A côté de ces romanciers illustres, il s'en trouva d'autres qui cherchèrent
la réputation par des moyens peu honorables, et comme ils vivaient au
milieu d'une société très dépravée, ils flattèrent le goût public
en composant des romans libertins. Ainsi procédèrent Crébillon
fils, Louvet, et d'autres qu'il n'est pas nécessaire de nommer.
Le
XIXe siècle.
Le XIXe
siècle, qu'on appelle parfois le siècle de l'histoire, pourrait, à plus
juste titre, se nommer le siècle du roman. Chateaubriand,
avec Atala et René (en attendant les Martyrs, les
Natchez, le Dernier des Abencérages), et Mme
de Staël préparèrent le romantisme
que Victor Hugo devait illustrer et ériger en théorie
littéraire. Alfred de Vigny compose le premier
roman historique de valeur avec Cinq-Mars .
Mérimée donne
le type le plus parfait de la nouvelle. Balzac,
tout imprégné de romantisme, crée la Comédie humaine ,
d'un réalisme si profond et d'une psychologie
presque prophétique. En même temps, Alexandre Dumas
père et Eugène Sue lancent leurs romans d'aventures
qui trouvent un public d'autant plus nombreux que l'art littéraire y est
moins raffiné. Beyle (Stendhal), qui n'obtint
pas de son vivant toute la gloire qu'il eut plus tard, crée le roman psychologique
et donne quelque aperçu de ce que sera le naturalisme. Flaubert
écrit un des meilleurs romans réalistes qui existent, Mme Bovary
(1838) : cette voie est suivie par les deux frères Goncourt
et Zola qui la poussent jusqu'au naturalisme, dont
Maupassant donne les types les plus classiques.
Le roman idéaliste avait été mis en grand honneur par les oeuvres de
George Sand, qui tenta aussi le roman social. Dans
une autre voie, Octave Feuillet publiait
des romans aristocratiques et mondains, et Georges Ohnet des romans platement
bourgeois, qui obtenaient un grand succès; Paul
Bourget et Marcel Prévost, réagissant contre le naturalisme, s'attachent
aux analyses psychologiques, etc.
Le roman en Italie.
En Italie ,
le roman remonte au XIIIe siècle, époque
où l'on trouve des traductions en prose italienne de romans d'aventures.

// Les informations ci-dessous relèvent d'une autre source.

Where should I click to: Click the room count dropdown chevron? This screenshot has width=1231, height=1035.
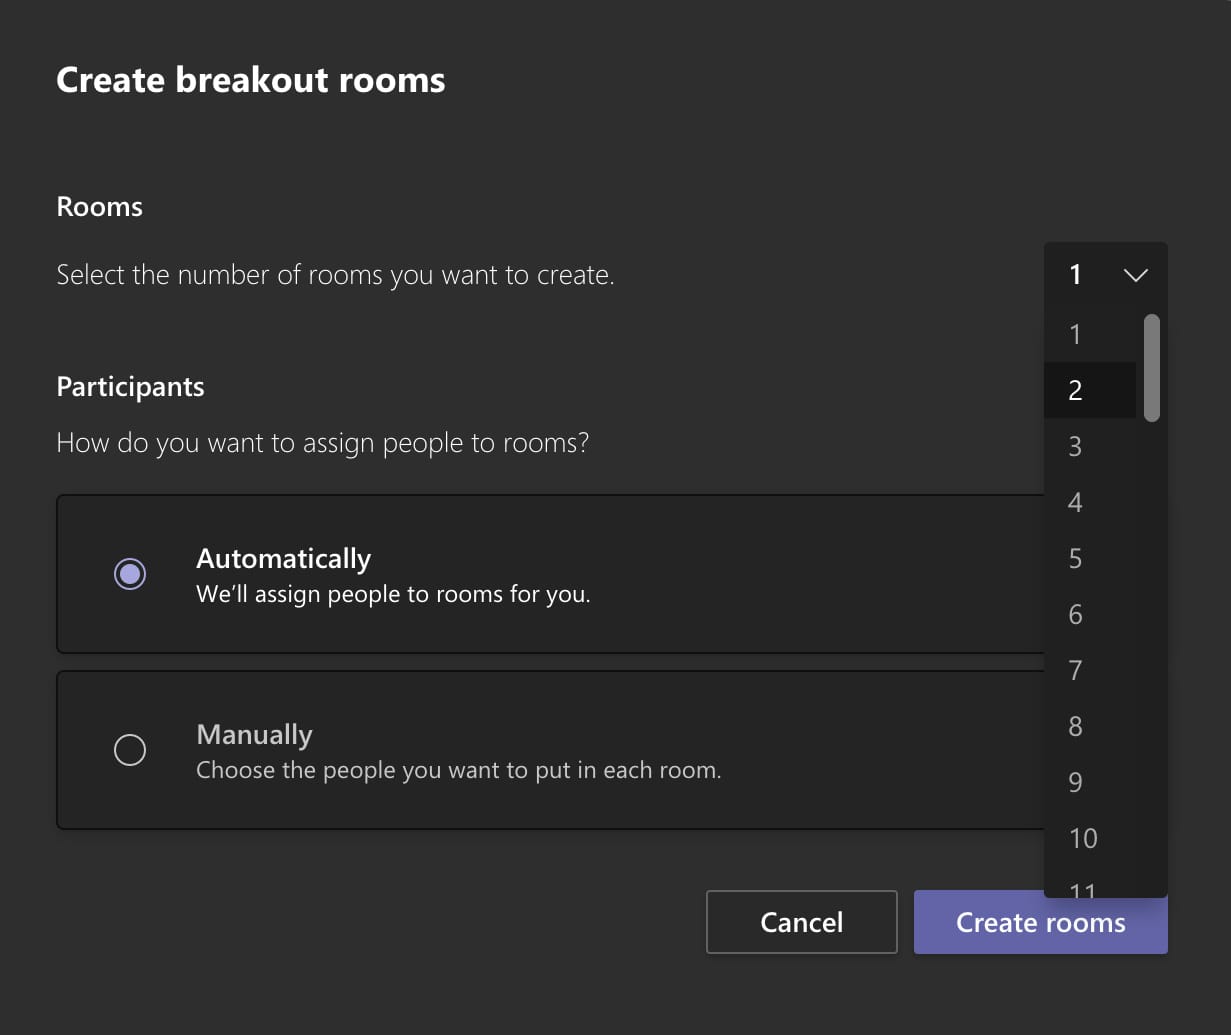[1135, 275]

En 1340, Boccace écrit le long roman de Filocolo
(d'après l'histoire de Flor et Blancheflor );
en 1341, l'histoire idyllique et allégorique de Ameto, puis Fiammetta.
Au XVe siècle, il suffit de citer il
Paradiso degli Alberti de Giovanni da Prato, roman qui reste inachevé,
et le roman pastoral de Sannazar,
Arcadia
(1489), qui trouvera beaucoup d'imitateurs. Les romans sont plus nombreux
au XVIe siècle : ce sont des romans érotiques,
dont quelques-uns très légers, tels que ceux de Pascoli (Cortigiano
disperato), de Caviceo (Peregrino), de Franco (Filena);
des romans moraux très lus, tels que ceux de Selva (Metamorfosi del
Virtuoso), le Brancaleone attribué à Besozzi, le Compassionevoli
avvenimenti di Erasto, d'un auteur anonyme,
etc. Au XVIIe siècle, le roman est le
genre littéraire à la mode : on copie d'Urfé et La Calprenède. Un des
meilleurs romans galants de cette époque est le Calloandro de Marini;
d'autres auteurs cherchent à réagir contre l'imitation française et
écrivent des romans de moeurs (Brusoni), moraux (Mancini, qui écrit le
célèbre Principe Altomiro), historiques, politiques (Pallavicini).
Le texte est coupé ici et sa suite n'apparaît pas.